Bacterial luciferase catalyzes the mixed-function oxidation of a long-chain saturated aldehyde and FMNH2 to yield the carboxylic acid, FMN, and blue-green light. The enzyme was inactivated by 2,4-dinitrofluorobenzene (FDNB) with an observed second-order rate constant (k2(obsd) of 157 M-1 min-1 at pH 7.0, 25 degrees C; activity was not recovered upon treatment with 2-mercaptoethanol (thiolysis), demonstrating that the inactivation was the result of reaction with one or more amino groups. The dinitrophenyl (DNP) moiety was incorporated into the alpha subunit approximately twice as fast as it was incorporated into the beta subunit; the rate of inactivation was nearly identical with the rate of incorporation into the alpha beta dimer. The incorporation of 1 mol of DNP/alpha beta resulted in complete inactivation, demonstrating that modification of either alpha or beta is sufficient to cause inactivation. Incorporation of DNP into one subunit appeared to either block or decrease the rate of incorporation of DNP into the other subunit.
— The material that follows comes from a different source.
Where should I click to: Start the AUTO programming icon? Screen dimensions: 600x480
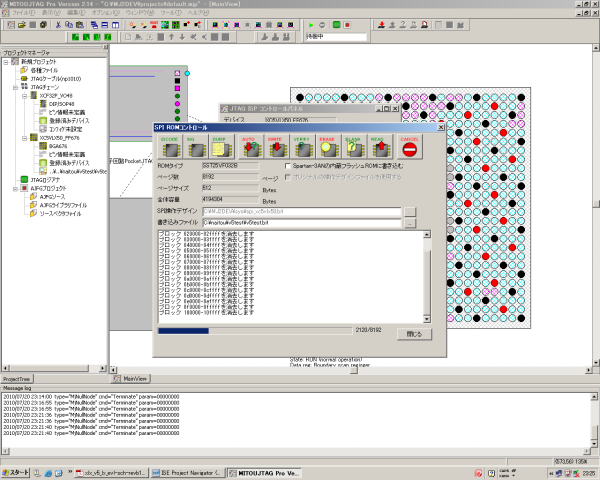point(249,148)
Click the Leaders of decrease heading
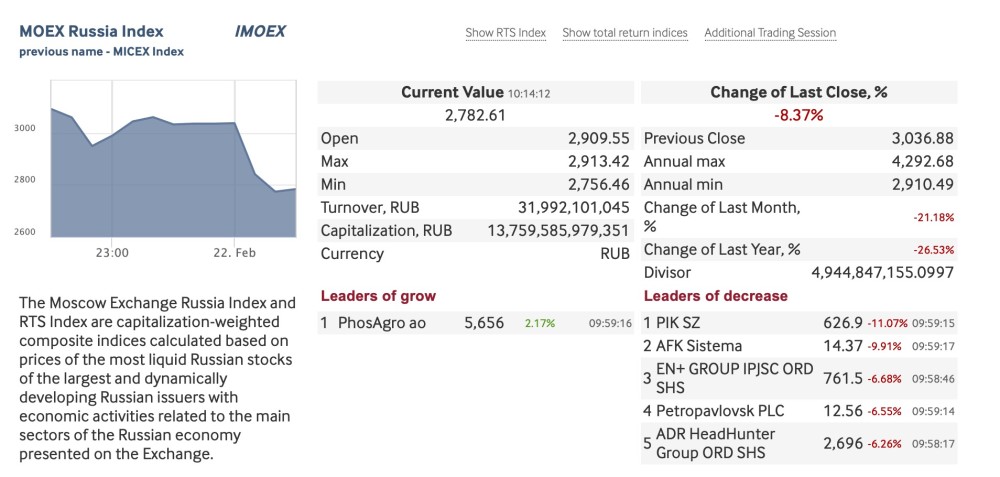Image resolution: width=1000 pixels, height=477 pixels. (x=715, y=296)
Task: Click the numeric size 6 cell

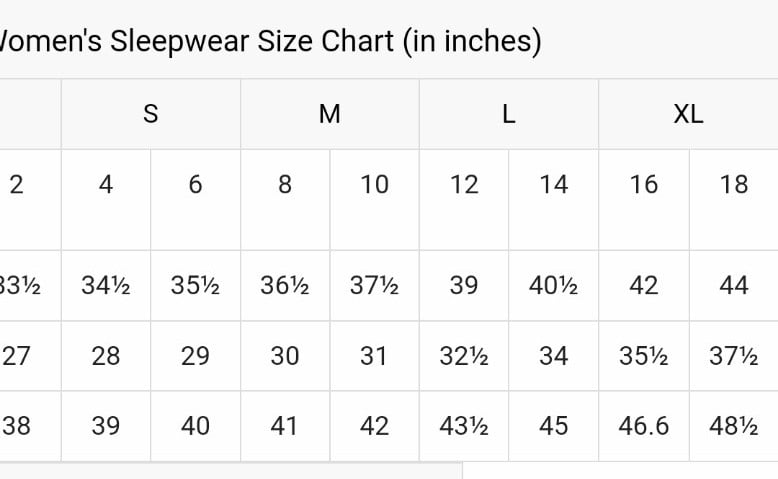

The luciferase was protected from inactivation by binding of long-chain aldehydes or FMN. Following modification by FDNB, the enzyme had lost measurable FMNH2 binding. The apparent pKa of the amino groups, determined by analysis of the pH dependence of the inactivation reaction, was 9.4. This value is too high to allow correlation with the pH-activity profile of the enzyme [Nicoli, M. Z., Meighen, E. A., & Hastings, J. W. (1974) J. Biol. Chem. 249, 2385-2392]. The catalytic function, if any, for the reactive amino groups remains unknown.